### [SELECTED PASSAGE]
'''

Note: the code for this project can be downloaded here. Please take a look. I am just going to focus this blog on a few of the more interesting points.

The application design was set up with the idea of ATDD in mind. There would be a Conversion class that would take all the necessary bits as parameters: those bits being the datasource, the rules for the conversions, and some kind of output stream device. So, let's look at some of the acceptance tests first.

The first thing to bear in mind was that I was going to need some kind of Data type for retrieving and carrying the input data. I knew that this might come from a database, but I wanted to be able to "inject" it for purposes of these tests. I decided to go with a simple Map[String,String] to capture field names and values. There would be an abstract class called "Data" and one called "DataSet" that I could implement to get my tests set up. The DataSet class would have a foreach method, so that rows could be read from a database one at a time for processing (rather than pass a whole set of data at once, as our datasets are quite large in reality).

Additionally, I would need "Rules". I figured that these would be read from a file, and would comprise our "DSL" bit, so I opted to have these be simple Strings. Again, an abstract class called RuleSet (List[String] for testing) would also have the potential for some other functionality, such as reading the Rules from a file.

I also used a static "Log" object to capture system output for monitoring. The default Log would just write to STDOUT, but I also implemented a version that would write to a list buffer, so that I could capture that stuff for testing, too.

Also, an Output class which I implemented as a ListBuffer as well for testing. In reality, this Output class could write to a database, or send data across the network, etc.

Lastly, a Conversion object which takes each of our little dependencies via its apply method, and does it's magic (basically apply all Rules to each Data object in the DataSet and capturing the output via our Output object).

Here's a snapshot of the acceptance tests...

 class RuleApiFeatureSpec extends FeatureSpec with GivenWhenThen with MustMatchers {  
  val d1 = MapData(Map(("id","1"),("a","5foo"),("b","1234bar234")))  
  val d2 = MapData(Map(("id","2"),("a","foo"),("b","bar45")))  
  val d3 = MapData(Map(("id","3"),("a","454foo45"),("b","445bar")))  
  val d4 = MapData(Map(("id","4"),("a","43foo45"),("b","bar87")))  
  val d5 = MapData(Map(("id","5"),("a","foo45"),("b","3bar4546")))  
  val d6 = MapData(Map(("id","6"),("a","cfoo"),("b","bar")))  
  object MapDataSet extends DataSet {  
  // in production, DataSet may come from a database (can be read one record at a time in foreach)

'''

### [PROBLEM TO WORK ON]
Reproduce the conversion project post verbatim from "Lastly, a Conversion" up to and including "the acceptance tests...". The items that follow aren't needed for anything here.

(Data on element and text locations)

'''

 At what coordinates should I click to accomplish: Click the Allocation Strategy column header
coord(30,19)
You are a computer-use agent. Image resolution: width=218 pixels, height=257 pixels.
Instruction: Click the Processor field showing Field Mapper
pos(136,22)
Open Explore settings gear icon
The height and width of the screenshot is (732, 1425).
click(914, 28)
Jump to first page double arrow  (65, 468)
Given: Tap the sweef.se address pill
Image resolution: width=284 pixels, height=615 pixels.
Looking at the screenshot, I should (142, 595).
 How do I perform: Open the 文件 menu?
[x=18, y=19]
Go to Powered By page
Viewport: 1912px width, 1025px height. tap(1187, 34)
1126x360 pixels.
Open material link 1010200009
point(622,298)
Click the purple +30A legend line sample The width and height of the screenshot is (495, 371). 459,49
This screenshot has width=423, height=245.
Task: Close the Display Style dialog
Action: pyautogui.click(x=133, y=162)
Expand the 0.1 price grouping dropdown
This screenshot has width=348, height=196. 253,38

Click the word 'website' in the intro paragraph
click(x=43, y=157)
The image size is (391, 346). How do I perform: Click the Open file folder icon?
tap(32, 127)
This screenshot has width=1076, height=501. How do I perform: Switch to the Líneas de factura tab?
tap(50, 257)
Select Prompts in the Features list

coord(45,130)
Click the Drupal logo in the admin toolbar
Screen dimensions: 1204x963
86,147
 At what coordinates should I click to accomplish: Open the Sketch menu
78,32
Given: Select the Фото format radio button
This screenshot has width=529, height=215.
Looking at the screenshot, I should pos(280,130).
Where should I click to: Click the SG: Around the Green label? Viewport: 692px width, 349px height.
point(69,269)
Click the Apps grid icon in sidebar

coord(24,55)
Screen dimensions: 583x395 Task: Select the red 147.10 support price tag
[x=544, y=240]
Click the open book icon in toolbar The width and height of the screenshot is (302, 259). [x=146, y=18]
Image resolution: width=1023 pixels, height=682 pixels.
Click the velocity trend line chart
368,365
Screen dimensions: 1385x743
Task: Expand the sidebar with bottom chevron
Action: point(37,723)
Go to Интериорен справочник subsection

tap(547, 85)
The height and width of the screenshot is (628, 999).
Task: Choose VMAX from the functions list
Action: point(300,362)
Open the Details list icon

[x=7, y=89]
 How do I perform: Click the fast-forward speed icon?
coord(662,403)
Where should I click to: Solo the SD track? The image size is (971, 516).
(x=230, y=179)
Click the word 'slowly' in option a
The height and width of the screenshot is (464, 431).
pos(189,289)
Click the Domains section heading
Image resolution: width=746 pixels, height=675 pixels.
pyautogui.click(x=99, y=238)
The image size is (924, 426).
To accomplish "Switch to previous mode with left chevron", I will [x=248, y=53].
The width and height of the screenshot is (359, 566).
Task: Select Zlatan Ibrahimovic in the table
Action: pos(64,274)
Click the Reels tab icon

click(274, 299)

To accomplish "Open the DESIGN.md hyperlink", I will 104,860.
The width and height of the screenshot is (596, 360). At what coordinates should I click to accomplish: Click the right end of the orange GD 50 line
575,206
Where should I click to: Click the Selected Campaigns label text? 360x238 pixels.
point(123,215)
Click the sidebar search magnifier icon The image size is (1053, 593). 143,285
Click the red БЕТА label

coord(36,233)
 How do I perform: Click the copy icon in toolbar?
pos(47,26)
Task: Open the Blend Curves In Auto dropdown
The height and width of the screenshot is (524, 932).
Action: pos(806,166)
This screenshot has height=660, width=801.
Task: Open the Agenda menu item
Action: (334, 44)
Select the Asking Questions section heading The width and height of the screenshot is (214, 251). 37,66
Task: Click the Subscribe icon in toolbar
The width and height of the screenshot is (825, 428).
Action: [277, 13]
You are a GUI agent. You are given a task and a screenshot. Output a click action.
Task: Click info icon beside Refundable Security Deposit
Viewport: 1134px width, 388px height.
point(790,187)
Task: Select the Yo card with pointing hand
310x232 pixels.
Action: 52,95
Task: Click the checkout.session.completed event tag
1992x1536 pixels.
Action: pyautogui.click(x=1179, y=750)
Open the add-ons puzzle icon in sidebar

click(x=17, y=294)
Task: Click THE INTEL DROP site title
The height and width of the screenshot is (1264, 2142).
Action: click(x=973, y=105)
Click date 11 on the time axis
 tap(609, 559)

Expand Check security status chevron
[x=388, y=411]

'''

### [SOLUTION]
Lastly, a Conversion object which takes each of our little dependencies via its apply method, and does it's magic (basically apply all Rules to each Data object in the DataSet and capturing the output via our Output object).

Here's a snapshot of the acceptance tests...